When first writing that header, I initially wrote “Enforcing one religion”, but then perhaps Google would direct a lot of people here who would be very disappointed in the content of the article. What I’m talking about here with style/religion is that there are quite a few of us who think, like and talk about TDD, DDD, BDD, patterns, refactoring, clean code and so on. But there are far more developers out there who don’t agree at all that that is *the* way.

One solution that is sometimes used is to force all developers to use one and the same style, no matter what. What happens then? I guess the following is quite common:

  • Some developers are very unproductive.
  • The same developers are very unhappy.
  • The whole team gathers around a style that is the lowest common denominator.
  • And therefore the developers who like the style that was enforced in the first place also become unproductive and unhappy.

I definitely do see merits in consistency, but not at all costs. I actually think it can often be beneficial to let different partitions be developed with different styles. Differences in skill sets between different developers is one reason. Another, and often overlooked reason, is that different partitions will, of course, be different and therefore different styles are more or less beneficial. For example, some partitions will most certainly not benefit much from a domain model approach, and then it’s OK not to go that route. It’s actually recommended not to, of course!

Saying that, even if you are very relaxed regarding the inside of the partitions, you can (and probably should) set strict requirements on the outside view, as far as automatic tests go, for example.
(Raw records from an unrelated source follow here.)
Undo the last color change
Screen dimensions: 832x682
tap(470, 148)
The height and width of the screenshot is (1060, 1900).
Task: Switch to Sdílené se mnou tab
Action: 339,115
I do realize that this violates the principle of collective code ownership, since people will stay within their partitions. Within each partition, there will absolutely be collective code ownership (if that’s part of the style that is used in that particular partition).
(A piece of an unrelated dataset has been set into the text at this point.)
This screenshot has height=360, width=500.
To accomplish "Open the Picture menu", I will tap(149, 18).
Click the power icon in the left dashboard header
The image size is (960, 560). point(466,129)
Oh, and within a single partition, I do think you should enforce one style.

Different change speed

It might be obvious to you, but I’d like to point out that the change speed for different partitions will probably differ greatly. I usually joke about a sentence commonly heard early on in the project room of database driven projects:

“We have to set the database schema so we can get started working!”

I’ve said it myself so I’m not trying to poke fun at someone else.

Even though I’m a bit hesitant to think so, perhaps some partitions can work out well just like that, setting the database schema and then not change it later on.

At the same time, other partitions will use the typical style of DDD projects:

“Well, we don’t know very much now, but let’s start with our current understanding and change the domain model every day when we learn more, which we will!”

Now both styles can co-exist happily. As a matter of fact, they could have before too I guess, but now we have made the boundaries explicit and the chance of success has increased.

What about the “name”?

I think someone said that everything worth discussing must be given a name, and I wouldn’t want to disqualify this architectural style from discussions just because it has no name.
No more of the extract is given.